[Pixel coordinate grounding data]
# # #

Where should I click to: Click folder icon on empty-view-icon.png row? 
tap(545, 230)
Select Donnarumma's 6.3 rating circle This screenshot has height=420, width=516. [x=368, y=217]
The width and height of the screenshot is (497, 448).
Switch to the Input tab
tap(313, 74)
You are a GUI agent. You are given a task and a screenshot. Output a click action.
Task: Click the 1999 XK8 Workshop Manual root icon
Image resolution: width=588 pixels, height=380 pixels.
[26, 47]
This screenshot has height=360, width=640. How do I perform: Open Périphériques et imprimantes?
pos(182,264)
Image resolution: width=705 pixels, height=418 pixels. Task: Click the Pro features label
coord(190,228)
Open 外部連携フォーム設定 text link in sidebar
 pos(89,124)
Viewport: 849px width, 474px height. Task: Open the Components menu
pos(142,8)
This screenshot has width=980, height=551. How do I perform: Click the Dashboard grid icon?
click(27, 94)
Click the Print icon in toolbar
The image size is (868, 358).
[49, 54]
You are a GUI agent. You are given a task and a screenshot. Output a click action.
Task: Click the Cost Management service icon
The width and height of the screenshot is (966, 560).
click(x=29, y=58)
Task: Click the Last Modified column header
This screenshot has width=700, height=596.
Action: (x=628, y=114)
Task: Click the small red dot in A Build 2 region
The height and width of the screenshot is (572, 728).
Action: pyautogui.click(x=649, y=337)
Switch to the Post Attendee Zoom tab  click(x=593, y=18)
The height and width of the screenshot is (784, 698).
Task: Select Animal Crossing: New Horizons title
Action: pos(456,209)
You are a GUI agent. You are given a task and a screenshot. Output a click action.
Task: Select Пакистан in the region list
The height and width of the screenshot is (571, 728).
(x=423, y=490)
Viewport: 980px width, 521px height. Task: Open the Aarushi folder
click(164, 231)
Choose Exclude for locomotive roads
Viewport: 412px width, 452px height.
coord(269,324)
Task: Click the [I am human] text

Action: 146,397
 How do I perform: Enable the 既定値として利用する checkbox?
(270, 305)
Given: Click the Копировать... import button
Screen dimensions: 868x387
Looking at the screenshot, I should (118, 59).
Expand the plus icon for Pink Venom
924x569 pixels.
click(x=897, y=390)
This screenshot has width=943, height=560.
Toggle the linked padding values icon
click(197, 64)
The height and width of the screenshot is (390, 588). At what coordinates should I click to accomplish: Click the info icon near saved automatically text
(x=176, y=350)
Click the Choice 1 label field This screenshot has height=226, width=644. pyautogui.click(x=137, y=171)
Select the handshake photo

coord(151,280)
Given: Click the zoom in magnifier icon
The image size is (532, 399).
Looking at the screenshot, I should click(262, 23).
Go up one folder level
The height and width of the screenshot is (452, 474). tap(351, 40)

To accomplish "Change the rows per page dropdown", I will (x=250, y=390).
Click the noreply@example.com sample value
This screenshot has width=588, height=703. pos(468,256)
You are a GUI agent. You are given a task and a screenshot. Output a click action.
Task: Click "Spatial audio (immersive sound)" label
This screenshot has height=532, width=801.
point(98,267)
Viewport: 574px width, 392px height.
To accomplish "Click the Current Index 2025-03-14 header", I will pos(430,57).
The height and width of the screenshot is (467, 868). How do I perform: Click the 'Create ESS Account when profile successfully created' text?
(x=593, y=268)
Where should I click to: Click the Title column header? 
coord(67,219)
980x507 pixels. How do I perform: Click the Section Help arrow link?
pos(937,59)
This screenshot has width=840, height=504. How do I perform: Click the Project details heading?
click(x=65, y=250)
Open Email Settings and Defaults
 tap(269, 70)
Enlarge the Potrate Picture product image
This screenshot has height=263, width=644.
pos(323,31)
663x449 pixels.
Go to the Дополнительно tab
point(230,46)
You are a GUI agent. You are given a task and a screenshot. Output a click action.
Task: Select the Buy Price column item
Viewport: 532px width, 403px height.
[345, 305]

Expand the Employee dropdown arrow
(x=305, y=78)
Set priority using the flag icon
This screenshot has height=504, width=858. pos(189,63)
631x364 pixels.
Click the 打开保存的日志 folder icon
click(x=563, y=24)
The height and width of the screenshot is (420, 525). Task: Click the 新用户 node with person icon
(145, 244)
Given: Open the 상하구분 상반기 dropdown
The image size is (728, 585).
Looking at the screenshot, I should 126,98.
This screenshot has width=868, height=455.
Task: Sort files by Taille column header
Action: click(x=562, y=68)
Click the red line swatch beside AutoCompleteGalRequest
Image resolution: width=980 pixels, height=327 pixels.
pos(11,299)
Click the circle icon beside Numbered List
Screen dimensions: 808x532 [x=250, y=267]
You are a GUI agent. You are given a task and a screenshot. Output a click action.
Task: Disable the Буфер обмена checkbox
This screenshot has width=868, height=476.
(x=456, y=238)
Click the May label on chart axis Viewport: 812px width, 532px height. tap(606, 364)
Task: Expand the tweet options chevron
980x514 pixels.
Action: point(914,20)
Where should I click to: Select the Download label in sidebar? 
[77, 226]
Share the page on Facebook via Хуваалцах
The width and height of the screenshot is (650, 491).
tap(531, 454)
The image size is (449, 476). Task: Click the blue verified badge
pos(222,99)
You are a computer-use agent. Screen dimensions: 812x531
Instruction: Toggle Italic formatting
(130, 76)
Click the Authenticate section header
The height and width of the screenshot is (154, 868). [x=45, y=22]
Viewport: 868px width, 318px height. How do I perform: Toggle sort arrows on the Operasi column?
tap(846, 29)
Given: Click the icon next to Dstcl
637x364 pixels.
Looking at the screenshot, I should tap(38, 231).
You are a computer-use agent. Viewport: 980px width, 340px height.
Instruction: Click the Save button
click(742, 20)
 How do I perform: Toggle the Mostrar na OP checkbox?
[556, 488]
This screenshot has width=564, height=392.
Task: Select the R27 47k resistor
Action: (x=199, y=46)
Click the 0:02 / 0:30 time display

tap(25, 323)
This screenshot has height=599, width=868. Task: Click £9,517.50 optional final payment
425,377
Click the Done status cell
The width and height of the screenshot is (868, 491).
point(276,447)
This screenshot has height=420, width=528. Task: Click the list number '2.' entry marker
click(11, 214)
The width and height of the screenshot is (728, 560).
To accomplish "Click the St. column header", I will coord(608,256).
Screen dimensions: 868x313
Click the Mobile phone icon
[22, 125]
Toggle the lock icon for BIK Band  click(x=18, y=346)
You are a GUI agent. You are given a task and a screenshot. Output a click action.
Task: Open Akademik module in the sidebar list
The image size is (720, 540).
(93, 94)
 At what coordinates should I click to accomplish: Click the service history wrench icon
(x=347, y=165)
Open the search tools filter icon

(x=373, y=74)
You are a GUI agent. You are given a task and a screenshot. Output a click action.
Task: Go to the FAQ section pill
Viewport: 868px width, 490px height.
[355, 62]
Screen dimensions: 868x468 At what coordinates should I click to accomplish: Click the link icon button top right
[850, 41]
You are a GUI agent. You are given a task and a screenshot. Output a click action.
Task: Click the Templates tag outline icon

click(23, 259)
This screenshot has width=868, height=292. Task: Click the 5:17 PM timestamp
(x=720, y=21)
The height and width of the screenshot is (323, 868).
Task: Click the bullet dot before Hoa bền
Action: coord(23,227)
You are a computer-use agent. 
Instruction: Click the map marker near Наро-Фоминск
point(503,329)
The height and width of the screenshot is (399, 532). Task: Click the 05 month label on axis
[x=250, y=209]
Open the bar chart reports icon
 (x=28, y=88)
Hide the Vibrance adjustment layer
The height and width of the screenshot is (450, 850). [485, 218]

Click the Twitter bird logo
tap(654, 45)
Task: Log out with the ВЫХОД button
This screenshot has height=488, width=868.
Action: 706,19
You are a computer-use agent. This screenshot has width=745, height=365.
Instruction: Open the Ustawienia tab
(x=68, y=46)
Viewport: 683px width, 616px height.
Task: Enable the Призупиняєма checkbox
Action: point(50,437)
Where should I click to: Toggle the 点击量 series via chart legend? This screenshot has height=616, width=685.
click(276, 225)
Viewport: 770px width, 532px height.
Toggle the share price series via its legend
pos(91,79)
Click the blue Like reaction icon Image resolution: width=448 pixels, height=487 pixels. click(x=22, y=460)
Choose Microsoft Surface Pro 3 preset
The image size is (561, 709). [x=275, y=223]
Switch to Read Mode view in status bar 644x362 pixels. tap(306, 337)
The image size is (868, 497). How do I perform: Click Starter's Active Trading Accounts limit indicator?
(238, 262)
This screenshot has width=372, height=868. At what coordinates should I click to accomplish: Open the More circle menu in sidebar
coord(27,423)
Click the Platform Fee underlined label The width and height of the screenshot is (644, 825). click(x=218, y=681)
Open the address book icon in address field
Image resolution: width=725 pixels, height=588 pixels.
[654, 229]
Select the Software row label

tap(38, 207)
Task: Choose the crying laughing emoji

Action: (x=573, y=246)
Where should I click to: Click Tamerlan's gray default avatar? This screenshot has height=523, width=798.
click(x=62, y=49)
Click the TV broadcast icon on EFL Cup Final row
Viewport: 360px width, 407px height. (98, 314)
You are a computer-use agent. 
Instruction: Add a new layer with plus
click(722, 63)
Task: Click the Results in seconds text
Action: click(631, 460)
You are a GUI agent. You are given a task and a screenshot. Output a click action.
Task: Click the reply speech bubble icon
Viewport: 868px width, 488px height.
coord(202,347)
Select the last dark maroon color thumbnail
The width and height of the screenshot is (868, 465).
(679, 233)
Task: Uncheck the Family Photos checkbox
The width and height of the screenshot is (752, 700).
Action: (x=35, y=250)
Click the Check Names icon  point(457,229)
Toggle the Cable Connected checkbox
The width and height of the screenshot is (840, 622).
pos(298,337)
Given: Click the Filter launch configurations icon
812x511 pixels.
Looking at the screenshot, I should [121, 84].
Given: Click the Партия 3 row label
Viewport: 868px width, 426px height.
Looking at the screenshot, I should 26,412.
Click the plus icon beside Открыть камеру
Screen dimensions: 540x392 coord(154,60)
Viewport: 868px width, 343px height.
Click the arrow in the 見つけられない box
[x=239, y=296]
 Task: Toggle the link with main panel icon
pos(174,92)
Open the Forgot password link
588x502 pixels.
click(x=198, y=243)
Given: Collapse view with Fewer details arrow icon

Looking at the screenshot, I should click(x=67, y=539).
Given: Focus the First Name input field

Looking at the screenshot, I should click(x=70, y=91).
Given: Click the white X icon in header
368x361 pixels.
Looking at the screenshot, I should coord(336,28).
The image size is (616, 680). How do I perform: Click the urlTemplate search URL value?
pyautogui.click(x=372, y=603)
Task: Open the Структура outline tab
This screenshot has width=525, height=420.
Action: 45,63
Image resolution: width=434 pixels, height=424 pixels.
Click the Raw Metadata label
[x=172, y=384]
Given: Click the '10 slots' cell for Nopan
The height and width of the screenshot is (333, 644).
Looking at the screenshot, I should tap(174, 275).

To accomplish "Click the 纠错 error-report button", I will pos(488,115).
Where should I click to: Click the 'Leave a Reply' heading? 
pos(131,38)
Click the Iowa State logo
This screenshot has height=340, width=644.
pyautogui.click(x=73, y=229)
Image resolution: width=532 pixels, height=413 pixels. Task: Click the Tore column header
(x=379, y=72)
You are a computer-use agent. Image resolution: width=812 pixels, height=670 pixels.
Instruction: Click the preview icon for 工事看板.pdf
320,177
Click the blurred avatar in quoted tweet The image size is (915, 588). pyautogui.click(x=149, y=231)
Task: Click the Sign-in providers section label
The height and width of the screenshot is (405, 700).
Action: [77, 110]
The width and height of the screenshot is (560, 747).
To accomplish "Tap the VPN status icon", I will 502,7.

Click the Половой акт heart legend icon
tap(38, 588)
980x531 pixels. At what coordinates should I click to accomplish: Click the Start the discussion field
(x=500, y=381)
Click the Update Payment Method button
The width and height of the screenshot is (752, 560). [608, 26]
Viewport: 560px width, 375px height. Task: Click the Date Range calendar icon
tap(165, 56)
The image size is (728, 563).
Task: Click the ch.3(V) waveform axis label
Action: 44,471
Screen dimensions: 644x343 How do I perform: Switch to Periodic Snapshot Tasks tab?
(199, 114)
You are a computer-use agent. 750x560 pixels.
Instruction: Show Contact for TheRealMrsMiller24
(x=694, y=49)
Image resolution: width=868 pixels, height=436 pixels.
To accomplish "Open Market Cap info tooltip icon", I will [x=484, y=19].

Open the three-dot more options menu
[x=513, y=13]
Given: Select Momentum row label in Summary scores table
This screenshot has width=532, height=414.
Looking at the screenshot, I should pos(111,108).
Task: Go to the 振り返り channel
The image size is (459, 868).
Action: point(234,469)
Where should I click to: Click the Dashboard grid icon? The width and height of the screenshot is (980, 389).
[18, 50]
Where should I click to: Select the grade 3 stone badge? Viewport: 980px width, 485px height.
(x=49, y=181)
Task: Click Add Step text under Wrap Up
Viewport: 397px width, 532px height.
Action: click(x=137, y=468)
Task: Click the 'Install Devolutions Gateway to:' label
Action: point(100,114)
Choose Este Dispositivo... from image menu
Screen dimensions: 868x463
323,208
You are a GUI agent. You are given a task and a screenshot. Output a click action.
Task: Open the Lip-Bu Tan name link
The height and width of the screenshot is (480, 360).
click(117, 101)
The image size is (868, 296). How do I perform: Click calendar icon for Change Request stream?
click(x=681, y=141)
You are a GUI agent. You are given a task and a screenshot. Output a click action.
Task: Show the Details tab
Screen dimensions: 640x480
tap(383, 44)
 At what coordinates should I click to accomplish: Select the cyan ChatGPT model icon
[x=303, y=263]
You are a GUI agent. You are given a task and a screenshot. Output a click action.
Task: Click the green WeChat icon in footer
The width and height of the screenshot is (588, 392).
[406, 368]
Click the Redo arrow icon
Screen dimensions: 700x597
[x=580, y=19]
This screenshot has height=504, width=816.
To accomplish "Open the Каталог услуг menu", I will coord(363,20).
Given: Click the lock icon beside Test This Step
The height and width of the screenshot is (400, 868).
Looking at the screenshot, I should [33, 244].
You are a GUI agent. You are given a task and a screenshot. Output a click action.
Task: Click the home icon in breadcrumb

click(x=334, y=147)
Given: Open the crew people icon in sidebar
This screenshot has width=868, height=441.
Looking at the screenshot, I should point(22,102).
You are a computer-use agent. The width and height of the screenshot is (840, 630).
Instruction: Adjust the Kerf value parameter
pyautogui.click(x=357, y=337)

# # #

What you give back should be exactly the lines of the data above from the line with "Task: Open the Структура outline tab" through the line with "You are a computer-use agent. Image", both of those included, and nothing more.

(Response to this exercise)
Task: Open the Структура outline tab
This screenshot has width=525, height=420.
Action: 45,63
Image resolution: width=434 pixels, height=424 pixels.
Click the Raw Metadata label
[x=172, y=384]
Given: Click the '10 slots' cell for Nopan
The height and width of the screenshot is (333, 644).
Looking at the screenshot, I should tap(174, 275).

To accomplish "Click the 纠错 error-report button", I will pos(488,115).
Where should I click to: Click the 'Leave a Reply' heading? 
pos(131,38)
Click the Iowa State logo
This screenshot has height=340, width=644.
pyautogui.click(x=73, y=229)
Image resolution: width=532 pixels, height=413 pixels. Task: Click the Tore column header
(x=379, y=72)
You are a computer-use agent. Image resolution: width=812 pixels, height=670 pixels.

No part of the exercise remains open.